Counterparty and procurement implications for investors

  • Execution risk is mitigated by top-tier advisors. Cantor and Davis Polk reduce distribution and legal risk on securitizations, which supports tighter pricing and institutional buyer acceptance.
  • Operational concentration remains the largest single risk. Dependency on a small number of operators for multiple assets elevates counterparty risk—credit stress at one operator will transmit quickly across the pool.
  • Service provider continuity is material. Cybersecurity and IT continuity are essential to protect collections and investor data flows; the MSP’s capabilities and contract stability are a credit consideration for any lender or ABS investor.

If you are evaluating BEEP as a counterparty or co-investor, the supplier footprint is a mixed signal: high transaction sophistication offset by operational concentration and some related-party exposures.

Relationship-by-relationship detail (comprehensive)

Cantor Fitzgerald & Co. — Cantor served as the transaction’s Sole Structuring Advisor and Sole Placement Agent, handling structuring and investor placement for the $100 million asset-backed financing; this role was reported in transaction coverage on March 9, 2026. (StockTitan / news item, March 9, 2026)

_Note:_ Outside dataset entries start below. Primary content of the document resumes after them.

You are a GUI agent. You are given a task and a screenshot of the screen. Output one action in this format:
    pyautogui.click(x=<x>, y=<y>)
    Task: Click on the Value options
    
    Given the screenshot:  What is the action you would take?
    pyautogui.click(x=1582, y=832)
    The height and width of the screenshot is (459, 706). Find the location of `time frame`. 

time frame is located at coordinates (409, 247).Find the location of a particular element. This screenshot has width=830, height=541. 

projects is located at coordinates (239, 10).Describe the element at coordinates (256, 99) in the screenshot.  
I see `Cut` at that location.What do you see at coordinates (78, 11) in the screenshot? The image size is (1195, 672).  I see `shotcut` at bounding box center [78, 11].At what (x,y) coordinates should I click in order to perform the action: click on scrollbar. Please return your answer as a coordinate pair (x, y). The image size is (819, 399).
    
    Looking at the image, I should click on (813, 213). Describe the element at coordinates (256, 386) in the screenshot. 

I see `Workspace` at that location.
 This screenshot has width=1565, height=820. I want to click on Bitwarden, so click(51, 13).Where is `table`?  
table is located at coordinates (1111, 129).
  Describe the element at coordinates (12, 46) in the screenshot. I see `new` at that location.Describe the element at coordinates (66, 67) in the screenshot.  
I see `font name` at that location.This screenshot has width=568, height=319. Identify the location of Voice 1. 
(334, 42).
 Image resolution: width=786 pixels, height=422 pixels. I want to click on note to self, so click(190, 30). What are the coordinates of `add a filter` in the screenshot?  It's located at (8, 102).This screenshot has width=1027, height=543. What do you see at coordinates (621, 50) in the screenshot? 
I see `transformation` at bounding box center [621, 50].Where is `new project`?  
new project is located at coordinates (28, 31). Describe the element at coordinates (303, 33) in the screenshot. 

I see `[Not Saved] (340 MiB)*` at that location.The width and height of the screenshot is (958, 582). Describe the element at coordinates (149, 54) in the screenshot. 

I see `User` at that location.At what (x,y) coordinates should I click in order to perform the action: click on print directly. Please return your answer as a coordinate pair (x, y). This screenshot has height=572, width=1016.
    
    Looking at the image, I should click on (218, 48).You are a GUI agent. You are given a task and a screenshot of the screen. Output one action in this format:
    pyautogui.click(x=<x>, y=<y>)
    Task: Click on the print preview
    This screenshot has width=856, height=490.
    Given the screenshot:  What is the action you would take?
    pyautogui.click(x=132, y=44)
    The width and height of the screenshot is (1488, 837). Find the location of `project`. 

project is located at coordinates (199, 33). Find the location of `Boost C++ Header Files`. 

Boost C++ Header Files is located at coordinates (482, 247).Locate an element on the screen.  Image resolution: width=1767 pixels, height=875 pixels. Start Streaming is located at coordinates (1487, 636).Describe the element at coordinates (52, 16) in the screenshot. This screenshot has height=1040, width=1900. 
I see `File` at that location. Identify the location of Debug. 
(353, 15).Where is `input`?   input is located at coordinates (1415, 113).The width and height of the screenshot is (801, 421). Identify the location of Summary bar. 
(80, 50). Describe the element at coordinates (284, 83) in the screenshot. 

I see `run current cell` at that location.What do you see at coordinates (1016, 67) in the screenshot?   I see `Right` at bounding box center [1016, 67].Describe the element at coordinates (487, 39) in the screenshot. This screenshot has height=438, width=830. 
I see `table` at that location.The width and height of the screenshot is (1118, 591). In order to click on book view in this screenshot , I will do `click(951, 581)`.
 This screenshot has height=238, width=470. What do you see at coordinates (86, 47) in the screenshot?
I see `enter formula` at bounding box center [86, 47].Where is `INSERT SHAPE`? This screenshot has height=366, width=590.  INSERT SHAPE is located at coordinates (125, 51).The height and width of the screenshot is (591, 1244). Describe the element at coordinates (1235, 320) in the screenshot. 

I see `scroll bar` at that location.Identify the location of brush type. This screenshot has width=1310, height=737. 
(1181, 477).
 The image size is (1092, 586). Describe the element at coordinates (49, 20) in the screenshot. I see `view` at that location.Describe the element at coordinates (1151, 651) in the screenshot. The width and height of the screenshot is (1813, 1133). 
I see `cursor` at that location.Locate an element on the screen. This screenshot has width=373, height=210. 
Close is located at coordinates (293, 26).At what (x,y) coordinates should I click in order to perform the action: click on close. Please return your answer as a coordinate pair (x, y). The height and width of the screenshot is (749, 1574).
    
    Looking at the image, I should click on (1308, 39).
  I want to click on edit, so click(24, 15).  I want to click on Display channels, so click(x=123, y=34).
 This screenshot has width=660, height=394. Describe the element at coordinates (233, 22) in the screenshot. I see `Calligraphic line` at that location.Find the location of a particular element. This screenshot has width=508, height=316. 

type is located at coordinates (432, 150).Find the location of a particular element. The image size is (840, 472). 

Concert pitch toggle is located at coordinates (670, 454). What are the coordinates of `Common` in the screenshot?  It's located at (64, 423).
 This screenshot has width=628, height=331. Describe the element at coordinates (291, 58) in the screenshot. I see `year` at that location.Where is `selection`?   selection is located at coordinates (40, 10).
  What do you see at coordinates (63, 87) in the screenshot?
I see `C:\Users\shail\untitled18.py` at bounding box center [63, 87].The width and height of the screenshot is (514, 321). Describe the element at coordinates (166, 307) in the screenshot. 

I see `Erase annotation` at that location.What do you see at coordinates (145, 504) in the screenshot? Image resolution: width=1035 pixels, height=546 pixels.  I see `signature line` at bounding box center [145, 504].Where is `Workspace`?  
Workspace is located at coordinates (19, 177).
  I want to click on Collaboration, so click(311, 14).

Davis Polk & Wardwell LLP — Davis Polk acted as legal counsel for Mobile Infrastructure on the asset-backed transaction, supplying capital markets and securitization expertise referenced in the March 9, 2026 transaction notice. (StockTitan / news item, March 9, 2026)

Venable LLP — Venable worked alongside Davis Polk as legal counsel for the company on the same financing, providing additional documentation and regulatory support noted in the March 9, 2026 coverage. (StockTitan / news item, March 9, 2026)

Final takeaways and next steps

  • Positive: Engagement of Cantor and top-tier law firms supports clean execution and institutional investor access for securitizations.
  • Watchlist: Operational concentration with a small number of operators and a related-party operator for a subset of assets create concentration and governance risks that undercut otherwise disciplined capital markets execution.
  • Actionable: If your investment thesis depends on stable, diversified cashflows, require covenant-level disclosures on operator concentration, MSP continuity guarantees, and any related-party service agreements.